- Exercise
Convert the material below, everything from the line containing "The width and height of the screenshot is (1024, 612)." down to the line containing "Action: pyautogui.click(x=1087, y=510)", into a two-column CSV with the headers input and output. Give one row for each text and its answer, put each field in double quotes, turn line breaks into spaces, and leave the pictures out.

· · · ·

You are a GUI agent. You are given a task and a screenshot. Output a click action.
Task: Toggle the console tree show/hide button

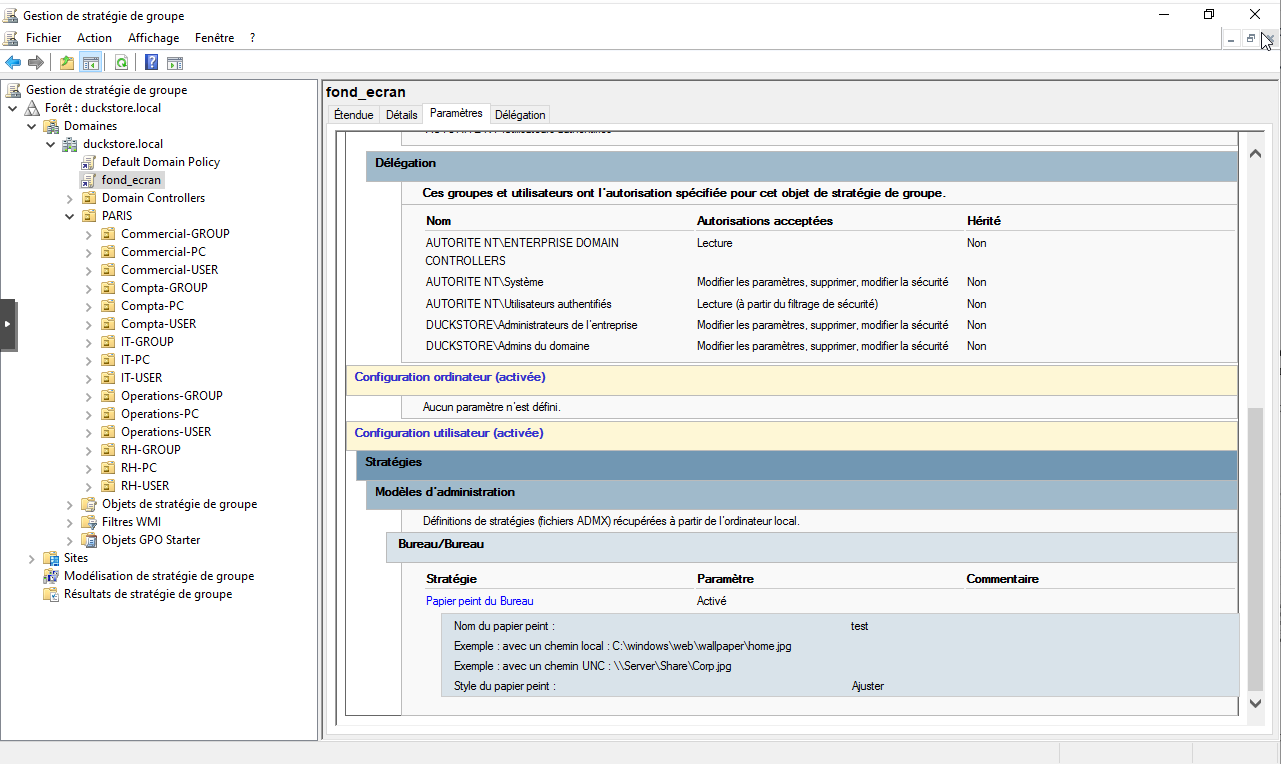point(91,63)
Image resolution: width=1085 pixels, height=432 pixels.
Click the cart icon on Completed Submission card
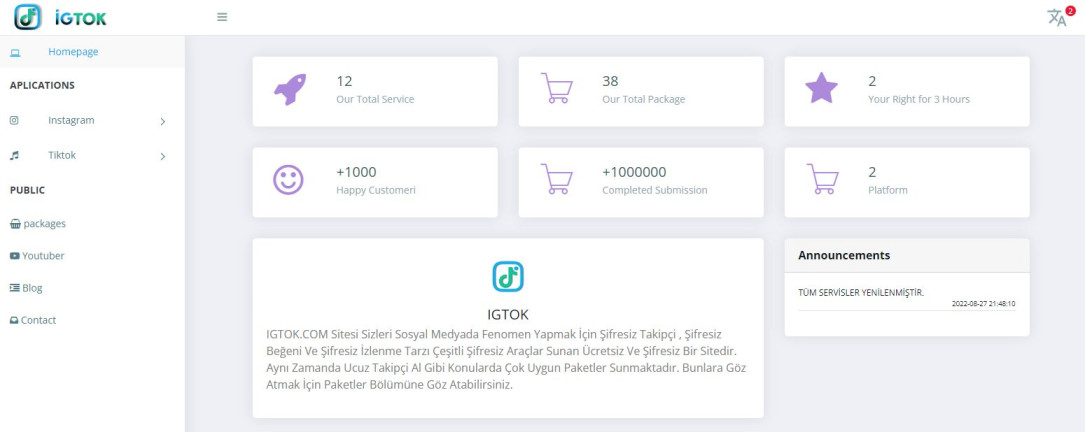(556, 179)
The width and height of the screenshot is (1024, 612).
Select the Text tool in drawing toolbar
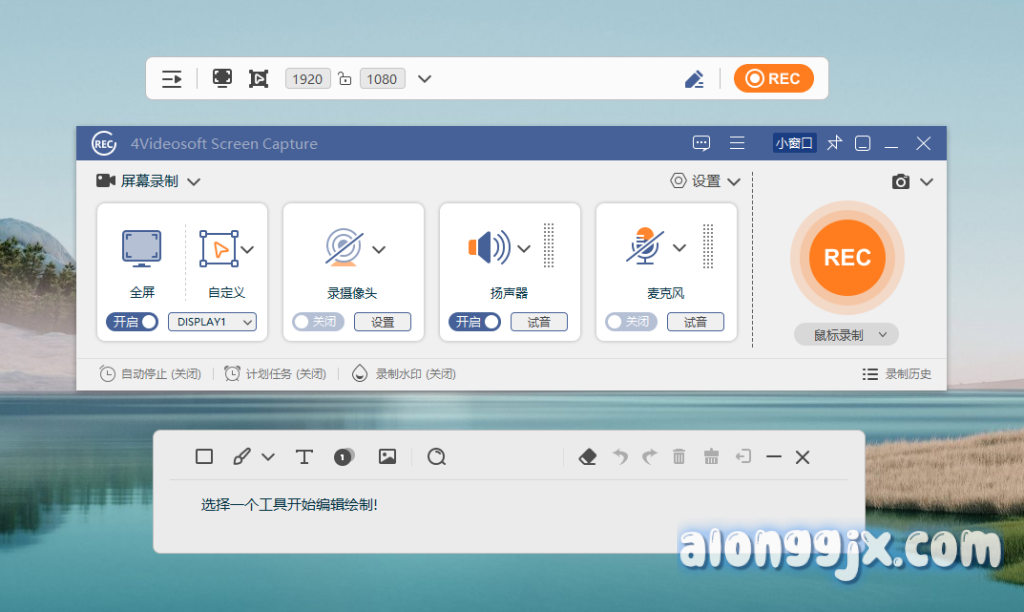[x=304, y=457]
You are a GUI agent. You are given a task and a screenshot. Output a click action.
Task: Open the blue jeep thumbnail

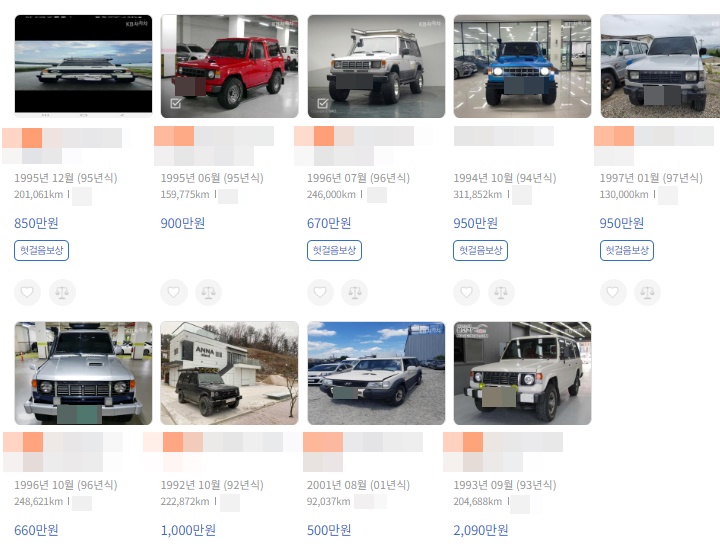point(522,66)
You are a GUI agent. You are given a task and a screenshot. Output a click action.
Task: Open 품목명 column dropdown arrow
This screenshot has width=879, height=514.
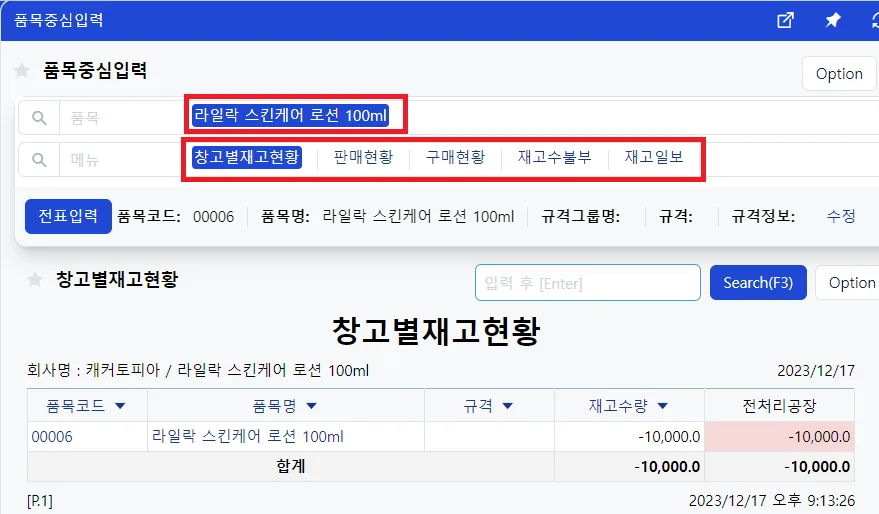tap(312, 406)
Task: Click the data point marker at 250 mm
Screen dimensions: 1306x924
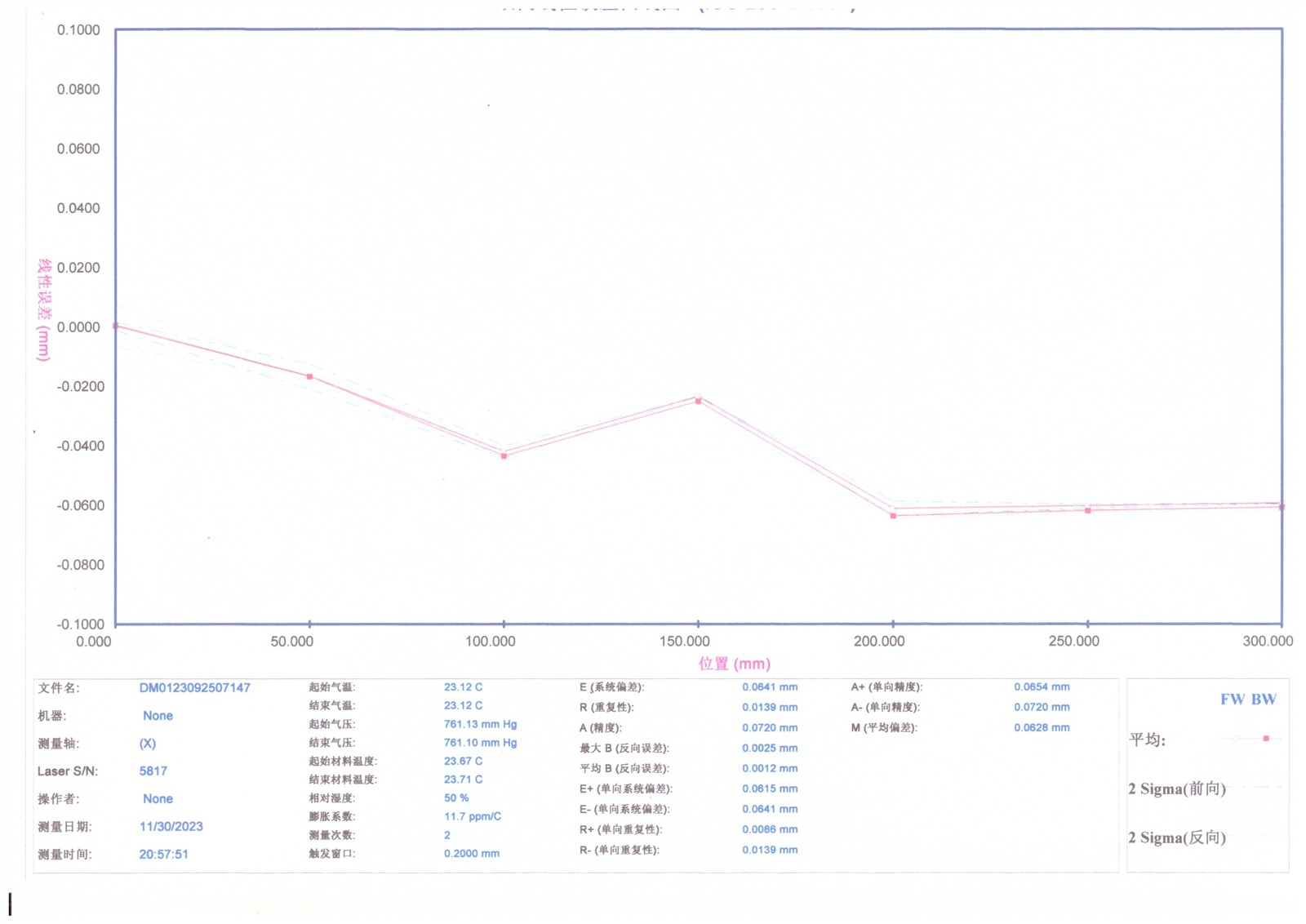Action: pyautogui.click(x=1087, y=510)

· · · ·

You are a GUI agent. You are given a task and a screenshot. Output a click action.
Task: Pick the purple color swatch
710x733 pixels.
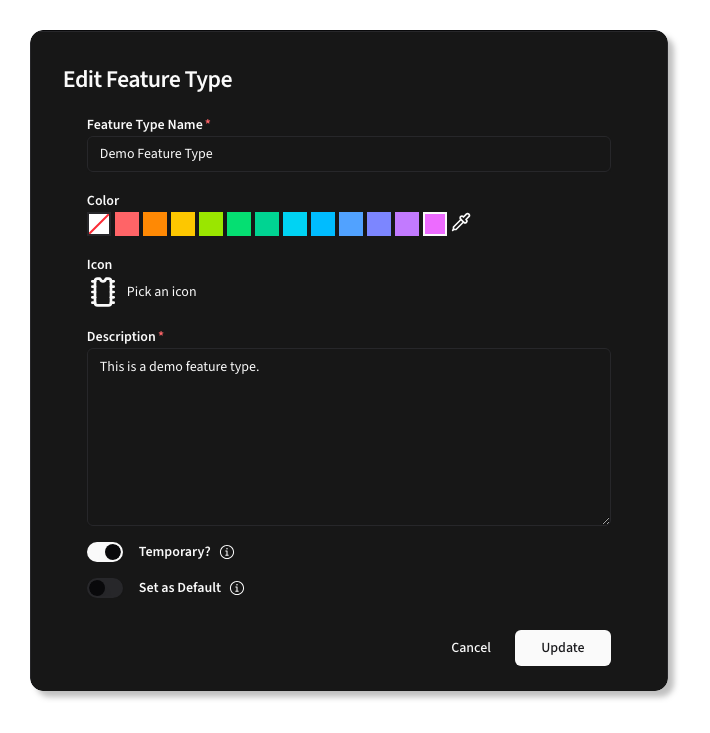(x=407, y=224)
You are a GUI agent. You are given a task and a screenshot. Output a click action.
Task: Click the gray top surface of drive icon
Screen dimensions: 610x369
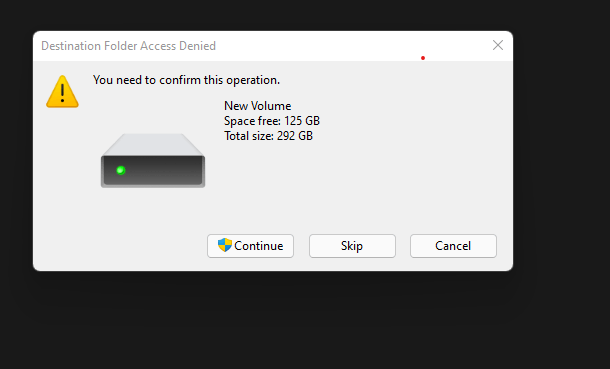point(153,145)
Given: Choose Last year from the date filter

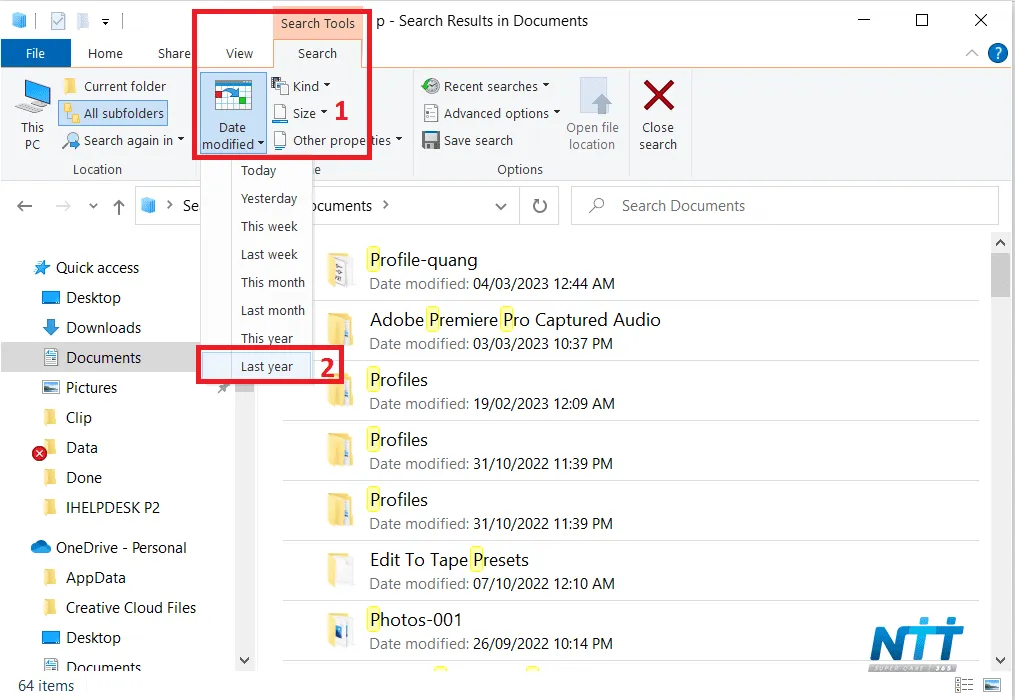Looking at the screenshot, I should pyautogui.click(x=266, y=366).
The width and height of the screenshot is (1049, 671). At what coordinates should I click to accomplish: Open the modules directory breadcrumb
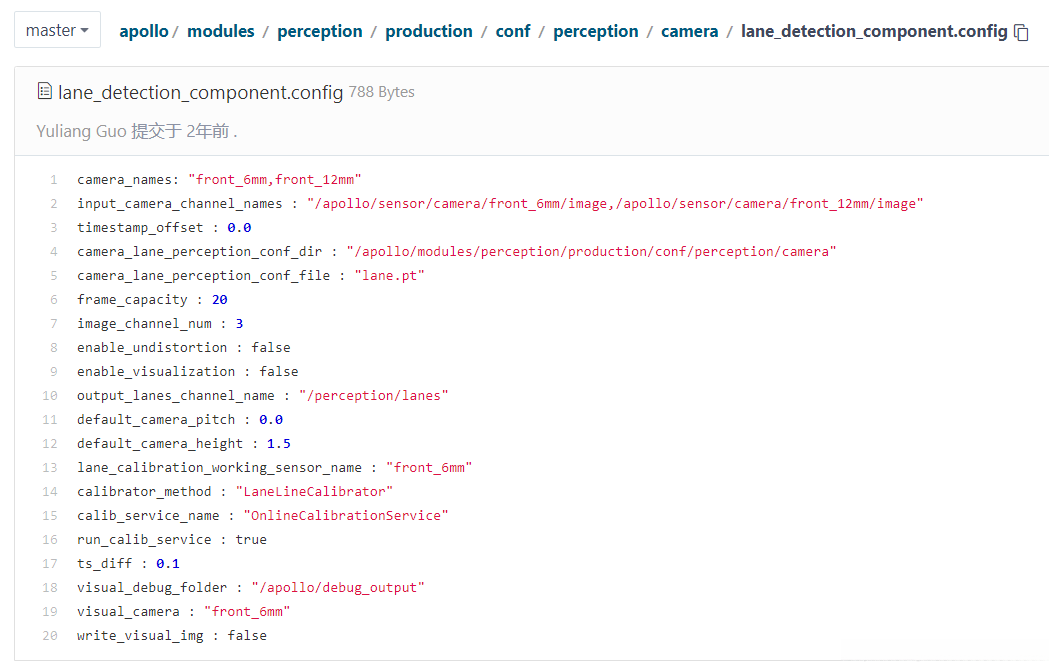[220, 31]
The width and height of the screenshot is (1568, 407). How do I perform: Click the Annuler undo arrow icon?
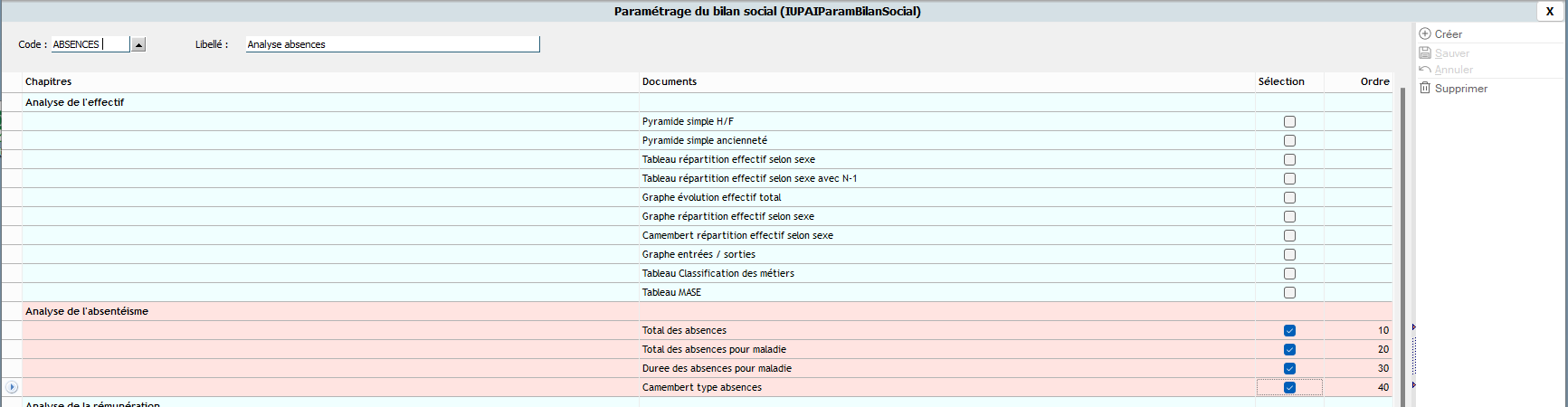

· · · ·

- Written reply
input,output
"The width and height of the screenshot is (1024, 612). Select the Text tool in drawing toolbar","[x=304, y=457]"
"You are a GUI agent. You are given a task and a screenshot. Output a click action. Task: Open the blue jeep thumbnail","point(522,66)"
"You are a GUI agent. You are given a task and a screenshot. Output a click action. Task: Open 품목명 column dropdown arrow This screenshot has width=879, height=514.","tap(312, 406)"
"Task: Click the data point marker at 250 mm Screen dimensions: 1306x924","Action: pyautogui.click(x=1087, y=510)"